* _Tareas_
1 – Cita textualmente del fragmento sobre las autoridades españolas todo lo que va desde "Es preocupante la" hasta "la pueden reconocer.".
2 – Escribe cómo sigue el fragmento sobre las autoridades españolas a partir de su última oración.

═════ Fragmento del texto

Es preocupante la castrante incapacidad de autocrítica de las autoridades españolas para adaptarse a los tiempos y reconocer que no todo su campo es orégano. Para visualizar que sus cuerpos normativos están preñados de excepciones, de artículos «bis», de normas extraordinarias, de prerrogativas especiales concedidas a sus cuerpos de «seguridad» para que actúen con todo el arsenal violento a su disposición. Una excepcionalidad que diseñaron con provisionalidad, que después se instaló cómodamente y que ahora ha penetrado de tal manera hasta los tuétanos de su sistema que no la pueden reconocer.

══════════
═════ Registros sin procesar

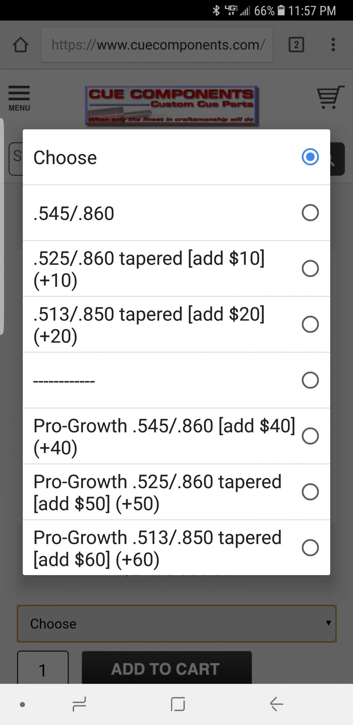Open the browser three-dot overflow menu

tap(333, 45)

══════════
═════ Registros sin procesar

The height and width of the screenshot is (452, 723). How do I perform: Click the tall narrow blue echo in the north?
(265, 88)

══════════

* _Respuestas_
1 –
Es preocupante la castrante incapacidad de autocrítica de las autoridades españolas para adaptarse a los tiempos y reconocer que no todo su campo es orégano. Para visualizar que sus cuerpos normativos están preñados de excepciones, de artículos «bis», de normas extraordinarias, de prerrogativas especiales concedidas a sus cuerpos de «seguridad» para que actúen con todo el arsenal violento a su disposición. Una excepcionalidad que diseñaron con provisionalidad, que después se instaló cómodamente y que ahora ha penetrado de tal manera hasta los tuétanos de su sistema que no la pueden reconocer.

2 –
Y así, la adhesión a sus especiales leyes hipertróficas, al colectivo que las aplica y a su práctica reciente y futura, hoy por definición único foco de violencia en nuestro país, resulta demasiado hipócrita. Si la nueva situación no les merece una reflexión a futuro, mostrará la debilidad de su posición. Anunciará a los cuatro vientos que buscaron y buscan un pretexto para tener a este pueblo sojuzgado con las armas. Que sólo pretendían la ocupación militar, un control con rifle, fusta y salacot colonial sobre una población autóctona rebelde. Mostrará que su proyecto no se sostiene en la adhesión popular, sino en una sumisión feudal. Porque la lógica que todavía permanece en sus meninges, destrozando al romano, es la del si vis bellum, para bellum.
Ellos se quedan con el monopolio de la razón de la fuerza. Nosotros, a este paso, con el monopolio de la fuerza de la razón.